PAYG travel, also known as smart ticketing, is currently used in London and was introduced across Yorkshire in a partnership with Northern Rail and the TransPennine Express in November 2018.
It involves using a contactless bank card or a smartcard, such as TfL’s Oyster, to pay for journeys on public transport with no need for tickets.
The paperless system is thought to simplify travel by eradicating the need for passengers to queue up for tickets and eliminating the confusion that comes with figuring out which ticket type is needed.
The DfT has said it plans to roll out the scheme across the country by 2020, although this is dependent on the response to the 12-week consultation – which will gather views from passengers and other rail stakeholders on the potential to make PAYG accepted more widely – being favourable.
Rail minister Andrew Jones said: “We want to make rail journeys simpler and easier for passengers.

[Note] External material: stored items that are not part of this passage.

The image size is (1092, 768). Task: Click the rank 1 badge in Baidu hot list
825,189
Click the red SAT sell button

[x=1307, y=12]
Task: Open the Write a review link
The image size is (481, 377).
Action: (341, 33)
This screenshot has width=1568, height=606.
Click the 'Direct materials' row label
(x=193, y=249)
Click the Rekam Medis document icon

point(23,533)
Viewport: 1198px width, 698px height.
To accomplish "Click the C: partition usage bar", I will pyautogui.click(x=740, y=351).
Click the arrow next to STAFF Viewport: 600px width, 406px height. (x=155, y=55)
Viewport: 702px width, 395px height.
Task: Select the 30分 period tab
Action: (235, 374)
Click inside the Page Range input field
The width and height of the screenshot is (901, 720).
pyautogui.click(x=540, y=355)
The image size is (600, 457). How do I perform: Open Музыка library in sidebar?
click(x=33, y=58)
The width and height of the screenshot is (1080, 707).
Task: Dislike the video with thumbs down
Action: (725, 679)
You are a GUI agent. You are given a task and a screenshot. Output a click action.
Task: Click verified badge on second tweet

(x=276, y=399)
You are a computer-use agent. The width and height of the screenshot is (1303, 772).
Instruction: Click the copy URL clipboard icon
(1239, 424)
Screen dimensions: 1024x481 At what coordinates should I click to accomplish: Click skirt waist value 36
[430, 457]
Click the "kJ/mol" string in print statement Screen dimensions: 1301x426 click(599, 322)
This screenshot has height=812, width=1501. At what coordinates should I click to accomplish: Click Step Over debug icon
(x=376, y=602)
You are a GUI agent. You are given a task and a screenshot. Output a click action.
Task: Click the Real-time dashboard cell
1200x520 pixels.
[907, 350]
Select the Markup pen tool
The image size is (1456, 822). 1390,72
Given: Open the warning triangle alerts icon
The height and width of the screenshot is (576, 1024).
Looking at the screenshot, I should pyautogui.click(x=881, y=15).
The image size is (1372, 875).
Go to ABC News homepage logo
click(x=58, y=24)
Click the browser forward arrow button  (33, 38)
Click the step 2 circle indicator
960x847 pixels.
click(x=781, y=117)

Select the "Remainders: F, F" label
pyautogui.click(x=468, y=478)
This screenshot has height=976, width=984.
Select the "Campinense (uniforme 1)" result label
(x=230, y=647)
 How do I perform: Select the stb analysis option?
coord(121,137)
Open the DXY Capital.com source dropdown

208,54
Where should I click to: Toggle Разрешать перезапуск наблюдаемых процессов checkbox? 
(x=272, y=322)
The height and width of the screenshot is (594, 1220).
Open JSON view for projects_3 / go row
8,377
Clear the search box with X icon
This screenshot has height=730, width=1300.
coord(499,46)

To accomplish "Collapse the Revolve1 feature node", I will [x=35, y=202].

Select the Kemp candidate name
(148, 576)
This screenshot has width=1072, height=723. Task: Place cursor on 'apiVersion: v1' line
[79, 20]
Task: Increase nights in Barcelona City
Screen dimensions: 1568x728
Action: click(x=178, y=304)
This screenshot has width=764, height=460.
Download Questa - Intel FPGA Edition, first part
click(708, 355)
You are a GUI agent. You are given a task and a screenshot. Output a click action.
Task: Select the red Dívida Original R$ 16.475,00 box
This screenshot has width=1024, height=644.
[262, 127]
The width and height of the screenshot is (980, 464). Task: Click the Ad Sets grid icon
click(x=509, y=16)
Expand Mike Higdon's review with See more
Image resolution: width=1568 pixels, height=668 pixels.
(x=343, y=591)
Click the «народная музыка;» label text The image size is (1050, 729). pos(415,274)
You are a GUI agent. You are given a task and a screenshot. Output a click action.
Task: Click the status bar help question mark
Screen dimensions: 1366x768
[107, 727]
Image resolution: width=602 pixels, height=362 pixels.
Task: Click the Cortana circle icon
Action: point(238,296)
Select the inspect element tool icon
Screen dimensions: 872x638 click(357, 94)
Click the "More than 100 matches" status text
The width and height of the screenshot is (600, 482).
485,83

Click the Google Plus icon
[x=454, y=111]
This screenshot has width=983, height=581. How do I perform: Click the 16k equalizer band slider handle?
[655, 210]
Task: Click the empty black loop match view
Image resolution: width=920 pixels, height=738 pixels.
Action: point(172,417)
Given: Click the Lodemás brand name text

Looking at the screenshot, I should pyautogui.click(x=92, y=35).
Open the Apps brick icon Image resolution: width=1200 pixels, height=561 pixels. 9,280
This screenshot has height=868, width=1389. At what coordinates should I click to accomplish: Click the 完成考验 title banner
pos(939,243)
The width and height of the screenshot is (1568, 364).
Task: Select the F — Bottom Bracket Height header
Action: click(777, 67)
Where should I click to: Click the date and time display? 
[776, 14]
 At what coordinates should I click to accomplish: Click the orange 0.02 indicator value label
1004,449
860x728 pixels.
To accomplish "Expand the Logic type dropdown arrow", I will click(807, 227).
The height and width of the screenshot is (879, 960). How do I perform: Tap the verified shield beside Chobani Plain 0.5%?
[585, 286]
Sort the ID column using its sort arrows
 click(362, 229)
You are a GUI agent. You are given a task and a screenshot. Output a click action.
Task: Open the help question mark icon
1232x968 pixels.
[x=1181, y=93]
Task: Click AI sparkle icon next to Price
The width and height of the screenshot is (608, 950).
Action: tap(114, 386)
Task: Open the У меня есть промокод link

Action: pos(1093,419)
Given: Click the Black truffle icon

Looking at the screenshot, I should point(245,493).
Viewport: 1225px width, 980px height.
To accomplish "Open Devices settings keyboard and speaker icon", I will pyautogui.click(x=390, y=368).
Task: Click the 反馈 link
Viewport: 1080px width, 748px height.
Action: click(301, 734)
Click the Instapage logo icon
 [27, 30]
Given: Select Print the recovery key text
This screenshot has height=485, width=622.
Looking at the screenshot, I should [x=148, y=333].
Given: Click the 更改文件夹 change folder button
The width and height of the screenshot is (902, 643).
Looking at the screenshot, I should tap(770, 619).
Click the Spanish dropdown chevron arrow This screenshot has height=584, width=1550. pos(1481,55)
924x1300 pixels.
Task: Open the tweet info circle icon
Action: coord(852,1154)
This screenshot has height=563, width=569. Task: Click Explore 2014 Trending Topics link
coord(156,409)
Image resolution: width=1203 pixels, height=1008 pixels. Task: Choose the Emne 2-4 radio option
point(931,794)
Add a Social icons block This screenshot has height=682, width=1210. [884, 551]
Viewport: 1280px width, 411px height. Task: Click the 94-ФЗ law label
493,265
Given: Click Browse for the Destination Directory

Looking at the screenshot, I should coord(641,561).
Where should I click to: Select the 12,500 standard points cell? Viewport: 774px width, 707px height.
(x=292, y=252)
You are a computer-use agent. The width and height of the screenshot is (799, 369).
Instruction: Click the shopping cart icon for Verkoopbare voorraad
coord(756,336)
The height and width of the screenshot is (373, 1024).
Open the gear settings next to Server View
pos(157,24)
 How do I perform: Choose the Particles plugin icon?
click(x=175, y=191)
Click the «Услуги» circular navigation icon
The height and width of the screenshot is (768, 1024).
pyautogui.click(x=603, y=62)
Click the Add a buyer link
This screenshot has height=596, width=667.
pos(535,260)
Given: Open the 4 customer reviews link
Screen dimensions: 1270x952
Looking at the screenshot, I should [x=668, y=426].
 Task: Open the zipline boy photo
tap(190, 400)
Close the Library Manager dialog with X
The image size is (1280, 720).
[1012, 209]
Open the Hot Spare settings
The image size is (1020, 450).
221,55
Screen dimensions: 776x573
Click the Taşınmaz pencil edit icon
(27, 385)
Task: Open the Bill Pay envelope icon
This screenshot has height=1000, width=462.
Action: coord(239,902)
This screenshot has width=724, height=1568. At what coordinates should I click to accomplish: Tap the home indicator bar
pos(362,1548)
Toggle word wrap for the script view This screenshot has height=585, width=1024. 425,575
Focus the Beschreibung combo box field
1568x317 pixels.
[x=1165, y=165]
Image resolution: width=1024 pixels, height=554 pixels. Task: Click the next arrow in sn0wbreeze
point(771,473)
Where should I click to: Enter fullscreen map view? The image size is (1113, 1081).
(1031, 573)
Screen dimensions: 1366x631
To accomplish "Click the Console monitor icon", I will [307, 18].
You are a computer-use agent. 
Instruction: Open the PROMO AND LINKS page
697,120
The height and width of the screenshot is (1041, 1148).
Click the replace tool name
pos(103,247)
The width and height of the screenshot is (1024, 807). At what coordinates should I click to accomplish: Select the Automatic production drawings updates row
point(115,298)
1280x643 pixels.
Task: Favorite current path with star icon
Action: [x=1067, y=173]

Smart ticketing is the modern answer – offering simpler fares, fairer deals and less confusion for passengers.
“This consultation is about finding out what works for people, and we want to know how pay-as-you-go could make life easier for passengers who make hundreds of millions of journeys each year.”
The DfT has already invested £80m in smart ticketing nationally.
“There is great potential in expanding PAYG, but we need to make sure we get it right and ensure that everyone’s voice is heard as we develop our reform plans,” Jones added.
Consumer watchdog Which? has welcomed the move.
Alex Hayman, managing director of public markets, said: “The proposed pay-as-you-go system could go a long way to making train journeys simpler and improving passengers’ experience – the industry, government and regulators must ensure the full benefits of smart ticketing are realised as soon as possible.
“It is vital that automatic compensation is included in this rollout so that passengers no longer have to jump through hoops to get the money that they are owed.”